[Saved entries]

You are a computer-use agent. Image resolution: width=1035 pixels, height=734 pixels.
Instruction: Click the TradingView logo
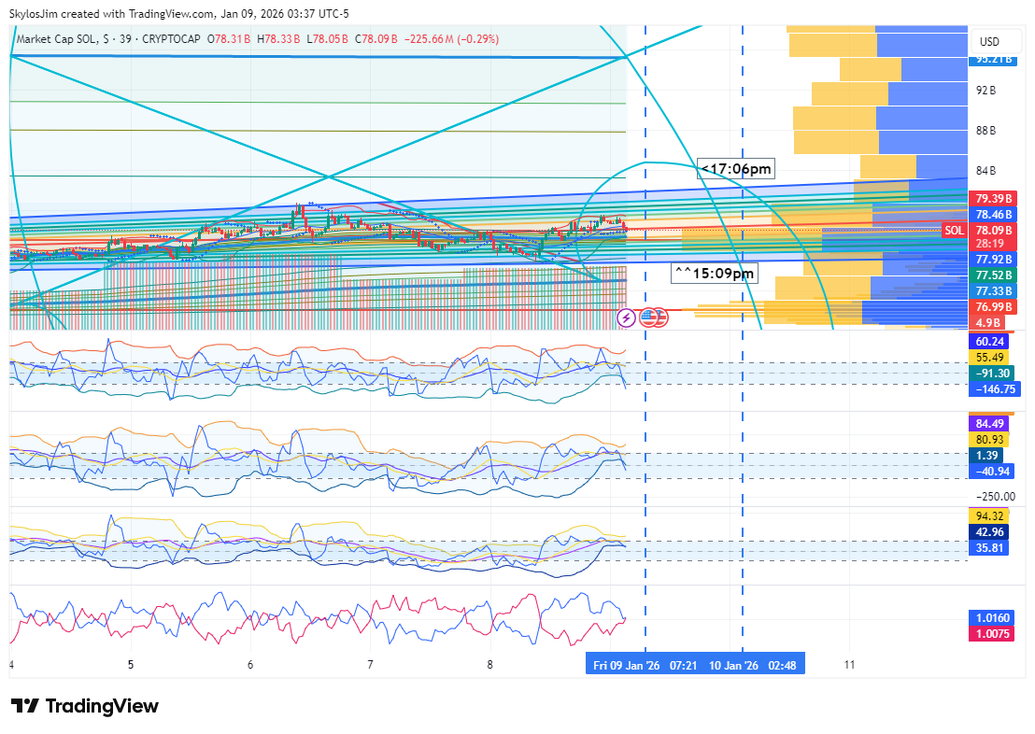[85, 706]
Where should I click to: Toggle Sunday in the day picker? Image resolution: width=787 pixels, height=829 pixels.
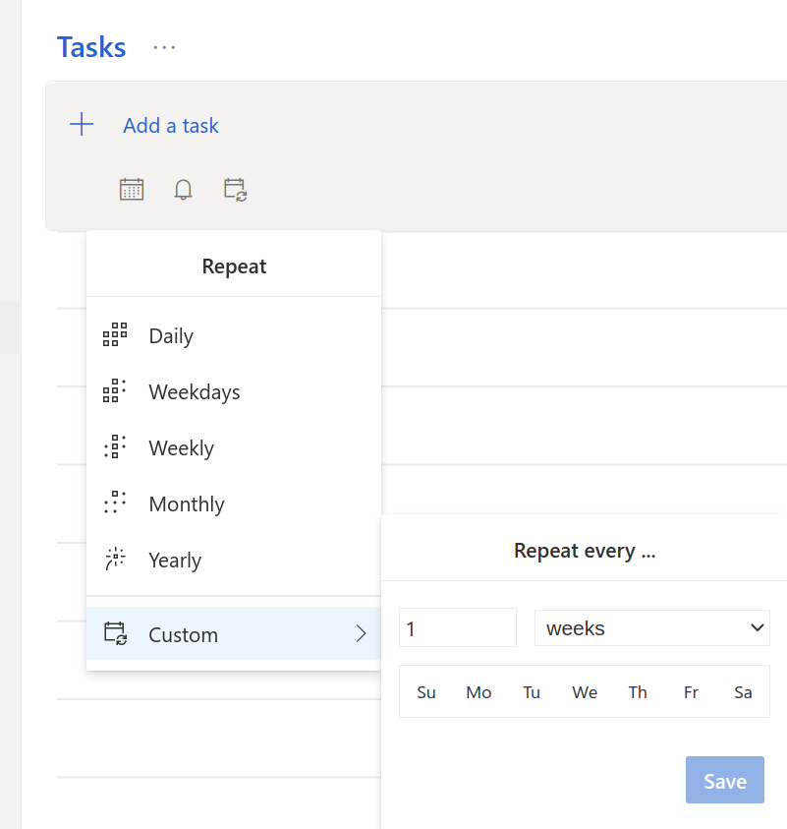426,692

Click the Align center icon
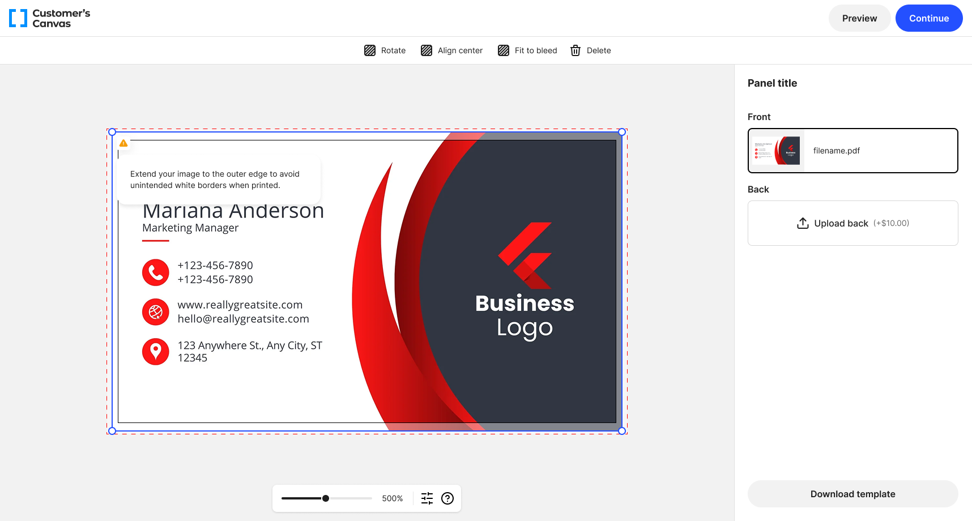[x=427, y=50]
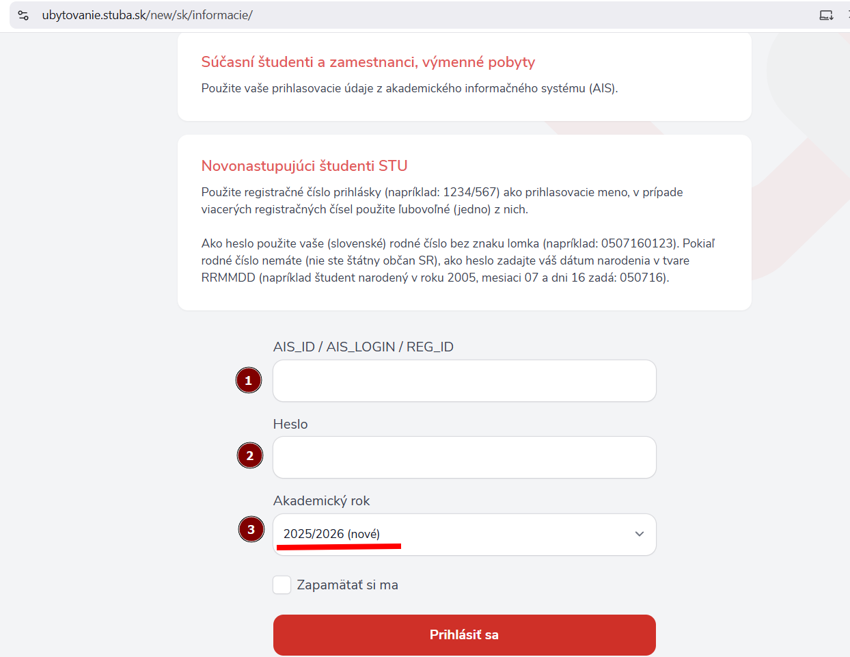Click the install app icon in address bar
The image size is (850, 657).
click(x=826, y=15)
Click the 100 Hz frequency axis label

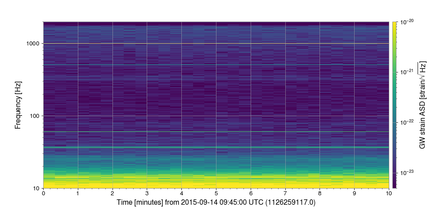click(36, 116)
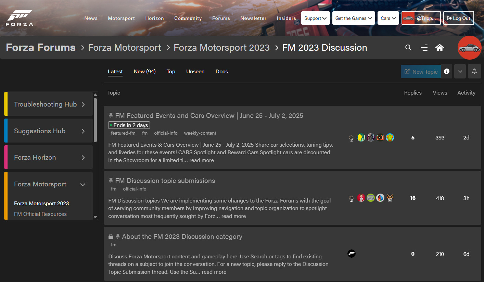Open the hamburger menu icon beside search

[x=424, y=48]
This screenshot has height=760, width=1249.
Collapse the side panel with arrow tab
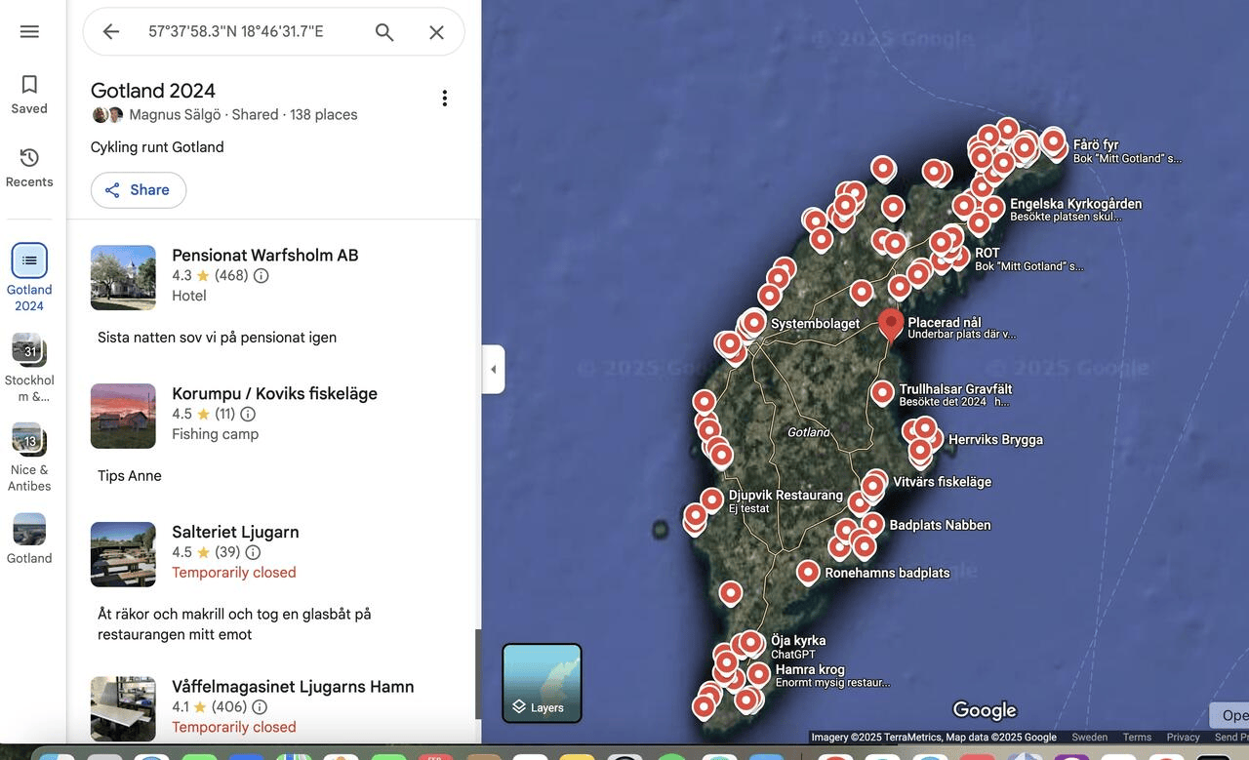(x=493, y=370)
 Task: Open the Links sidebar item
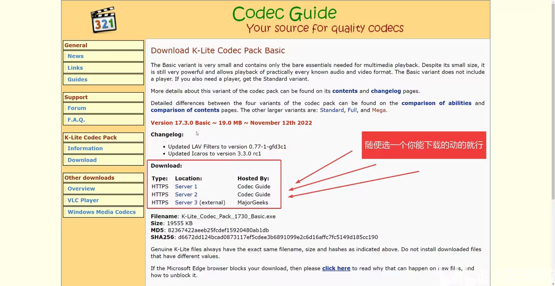pyautogui.click(x=75, y=68)
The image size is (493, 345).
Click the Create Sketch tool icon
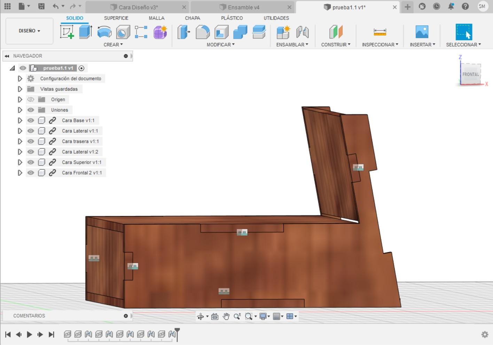coord(67,32)
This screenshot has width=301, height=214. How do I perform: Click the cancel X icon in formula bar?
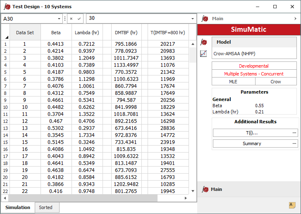coord(71,19)
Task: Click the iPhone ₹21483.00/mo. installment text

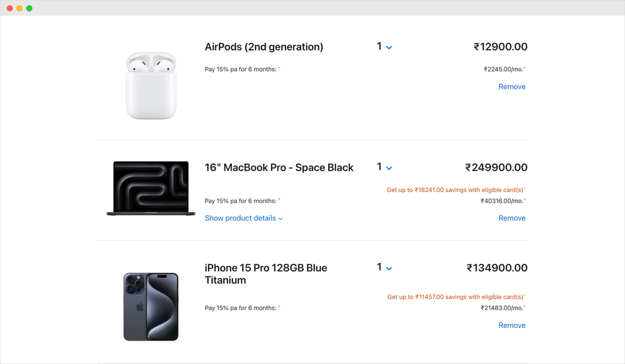Action: click(503, 308)
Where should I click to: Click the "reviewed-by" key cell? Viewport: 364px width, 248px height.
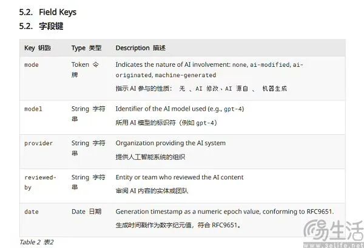pyautogui.click(x=40, y=182)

▸ Aim of the exercise
Without the pictures, copy out each entry exactly as it stands.

▸ Solved problem
You are a computer-use agent. Image resolution: width=1035 pixels, height=734 pixels.
Instruction: Click the TradingView logo
[85, 706]
Where should I click to: Toggle Sunday in the day picker? Image resolution: width=787 pixels, height=829 pixels.
426,692

Click the Align center icon
[x=427, y=50]
Click the install app icon in address bar
The image size is (850, 657).
click(x=826, y=15)
Click the 100 Hz frequency axis label

click(36, 116)
Open the hamburger menu icon beside search

[x=424, y=48]
This screenshot has height=760, width=1249.
Collapse the side panel with arrow tab
(x=493, y=370)
 Task: Open the Links sidebar item
pyautogui.click(x=75, y=68)
The image size is (493, 345).
Click the Create Sketch tool icon
coord(67,32)
This screenshot has width=301, height=214. How do I perform: Click the cancel X icon in formula bar?
coord(71,19)
Task: Click the iPhone ₹21483.00/mo. installment text

Action: click(503, 308)
Where should I click to: Click the "reviewed-by" key cell? Viewport: 364px width, 248px height.
pyautogui.click(x=40, y=182)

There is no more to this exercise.